Future entrepreneur can engineer his own products12/21/2015
Vishal Chaurasia’s passion for building was obvious, even in middle school. Those first “contraptions” — an electronic marble sorter and hydraulic-powered gripper claw — gave way to more sophisticated gadgets and computer software by high school.
Vishal Chaurasia speaks to the UA Board of Trustees.
With an equal passion for math and science, “engineering was a natural choice” for a career, says Chaurasia, who grew up in Buffalo, N.Y. He applied to top materials and polymer engineering programs across the country, and received offers from several, including The University of Akron.
“According to all my research, UA's program was superior and hence, it was a clear cut choice from an academic perspective, which was my first criteria,” explains Chaurasia, who received the Buckingham/Orr Scholarship through the Honors College. “UA was also above expectations in all of my other factors, including residence life and housing, campus and facilities, extracurricular activities and more.
Multiple interests, interdisciplinary studies
Today, Chaurasia is pursuing an MBA at The University of Akron after being awarded a B.S. in Polymer Mechanical Engineering, summa cum laude here in May 2015. It was his “extremely interdisciplinary and holistic” undergraduate experience that led Chaurasia to continue his education at UA, he told members of the Board of Trustees during a recent presentation on his Akron Experience.
That experience included working on research projects on campus as well as several internships with companies in Buffalo, Akron and Manheim, Pa.
Vishal Chaurasia, center, is pictured here with Student Trustee Darnell Davis and Dr. Dale Mugler, senior lecturer in biomedical engineering and former dean of the Honors College who mentored Chaurasia during his undergraduate years.
With his interest in polymer science, Chaurasia naturally gravitated toward the work being done in Dr. Ali Dhinojwala's lab, where he was introduced to biomimicry — the technique of learning from nature's designs to innovate synthetic systems that can have widespread applications.
Chaurasia was especially intrigued by the spider silk research being done by Dhinojwala, the Morton Professor of Polymer Science. Soon, Chaurasia was working on an interdisciplinary team of biologists, engineers and polymer scientists to uncover the secrets of spider silk adhesion.
“Working with that world class lab and top graduate students really laid my foundation for how to conduct scientific research,” notes Chaurasia.
Learning to innovate and commercialize
Later, Chaurasia gained additional research and business experience working with Akron Ascent Innovations LLC, a UA tech spin-off company that commercializes novel adhesives created in the lab of Dr.
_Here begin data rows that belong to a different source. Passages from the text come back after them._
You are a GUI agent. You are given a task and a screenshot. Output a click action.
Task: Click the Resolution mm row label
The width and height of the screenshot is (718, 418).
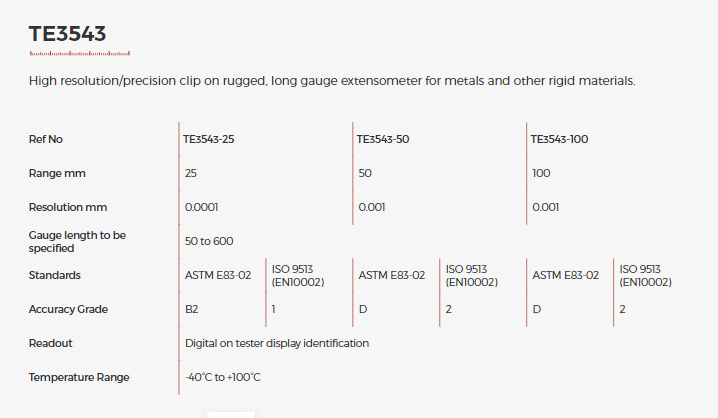(x=68, y=207)
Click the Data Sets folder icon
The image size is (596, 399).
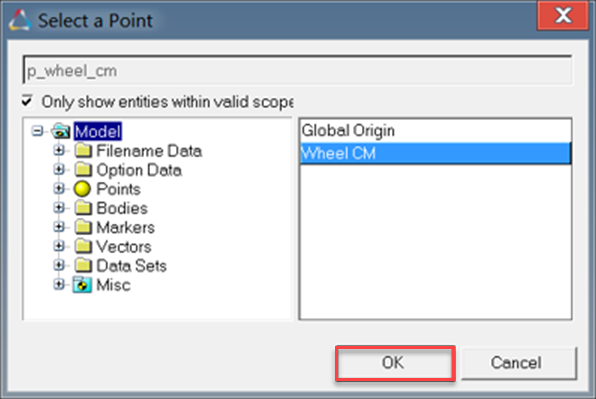click(83, 265)
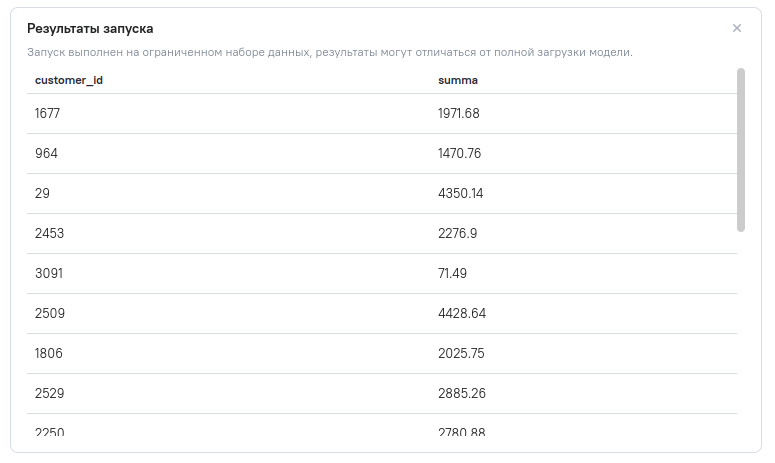This screenshot has width=775, height=463.
Task: Click the vertical scrollbar thumb
Action: coord(741,150)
Shing Chung Wong, a professor of mechanical engineering.
The work led Chaurasia in new directions.
“As I became highly involved in polymer research projects on campus, I realized that my interests also lie technology commercialization and entrepreneurship,” says Chaurasia. “I became passionate about learning how to take a technology from the lab to the marketplace. I wanted to become the bridge between the technical and business disciplines by understanding and having a superior interdisciplinary education.
“With a highly specialized degree in polymer mechanical engineering and an MBA, long-term career wise, I can see myself bridging the gap between the business and technical ends in an organization in the innovative polymer industry,” says Chaurasia.
“I do have plans to venture into entrepreneurship and start a polymer technology company,” he adds with a smile.